As the trade war between the US and China shows no signs of reaching a solution, US brands producing in China, such as Victoria Secret, Abercrombie & Fitch and GAP,  have been seeing their shares drop by up to 5% due to their high reliance on Chinese manufacturing. The expected 25% tariff on all fashion garments imported to the US from China will be passed on directly to the consumer which means a direct rise in retail price on any goods produced in China. Brands who have not diversified their production yet face now the challenge of finding production partners in neighbouring countries.

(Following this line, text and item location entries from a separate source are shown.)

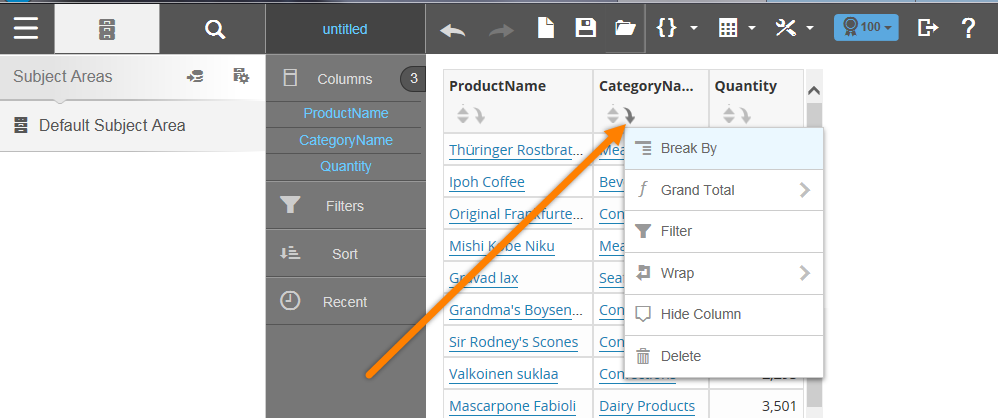Click the undo arrow icon
Image resolution: width=998 pixels, height=418 pixels.
click(453, 29)
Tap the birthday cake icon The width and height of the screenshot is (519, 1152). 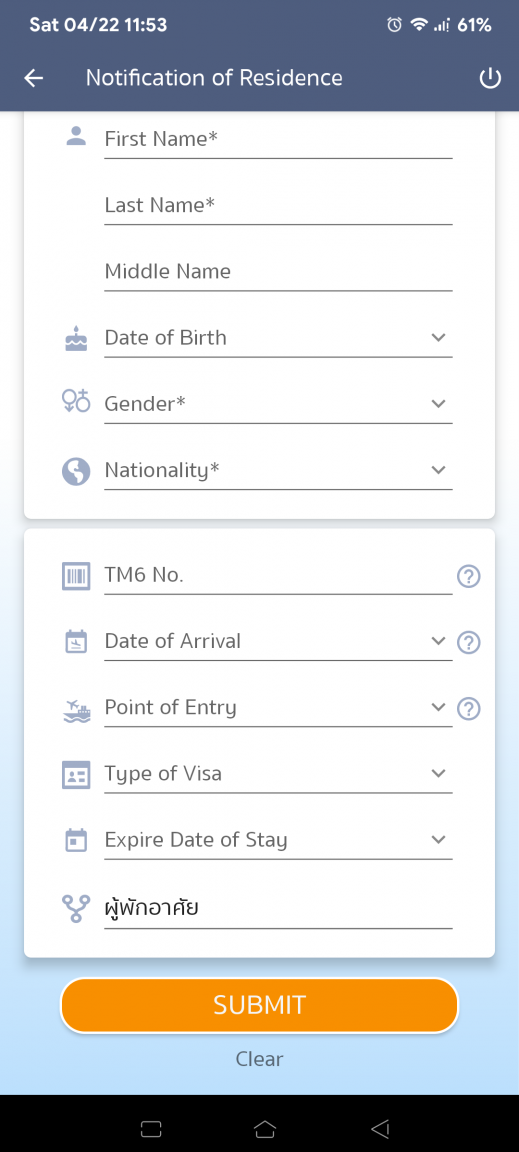coord(76,339)
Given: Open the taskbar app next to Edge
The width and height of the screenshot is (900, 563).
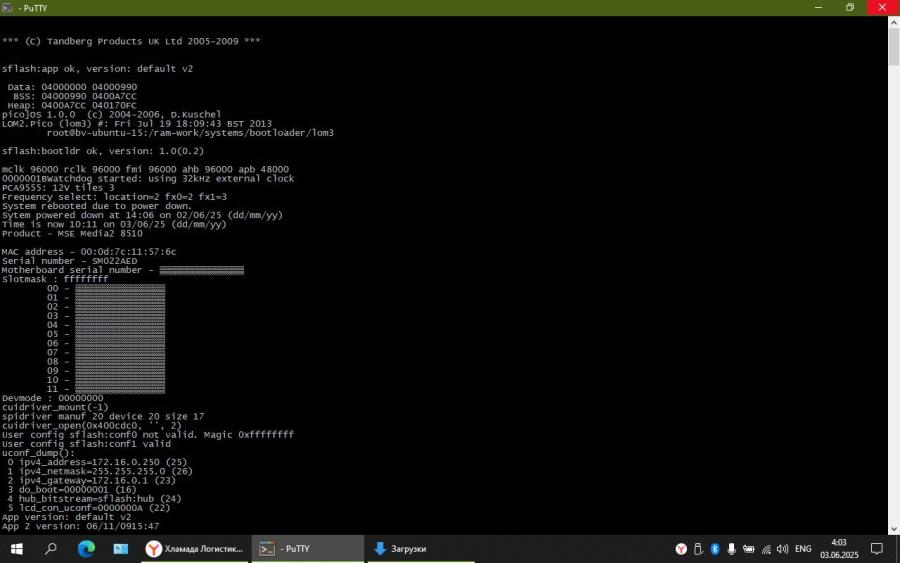Looking at the screenshot, I should pyautogui.click(x=120, y=549).
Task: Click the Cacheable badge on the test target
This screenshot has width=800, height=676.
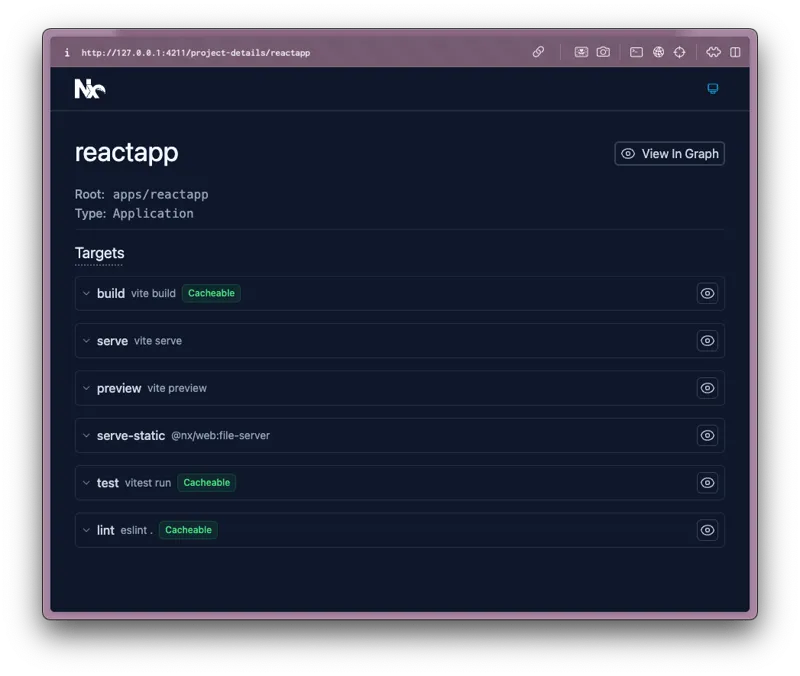Action: 206,482
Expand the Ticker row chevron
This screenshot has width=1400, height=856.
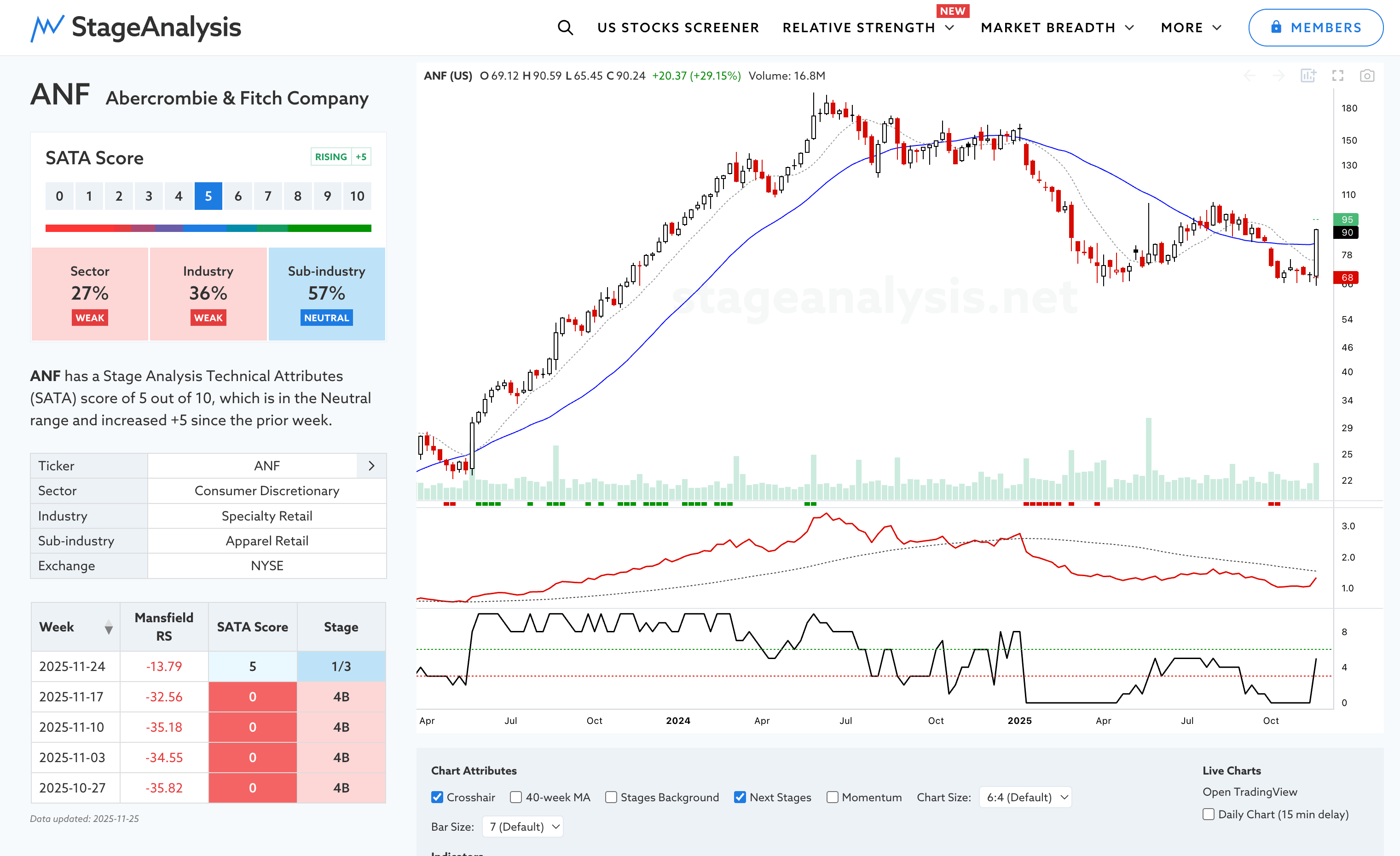(x=371, y=466)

The average retail price of clothing manufactured in China was US$25.7 per unit back in the second quarter of 2018, only slightly higher than clothing from Vietnam. A year later, China’s cost more than doubled to US$69.5 per unit.  The South China Morning Post cited a report that shows that China’s stranglehold on the garment supply chain continues, despite its price advantage being eroded rapidly.  Why is this and is it true? From a perspective from inside Vietnam we can tell you that the factories are flooded with inquiries, many from Chinese factories moving their production to Vietnam.  Why are the brands themselves not looking at Vietnam directly? These, are the late comers, rushing here now. They should have been doing this already – prices rising in China, trade tariffs or not, was expected.  Just like the neighbouring countries have been expecting a rise in production in all sectors as China loses it´s competitive edge.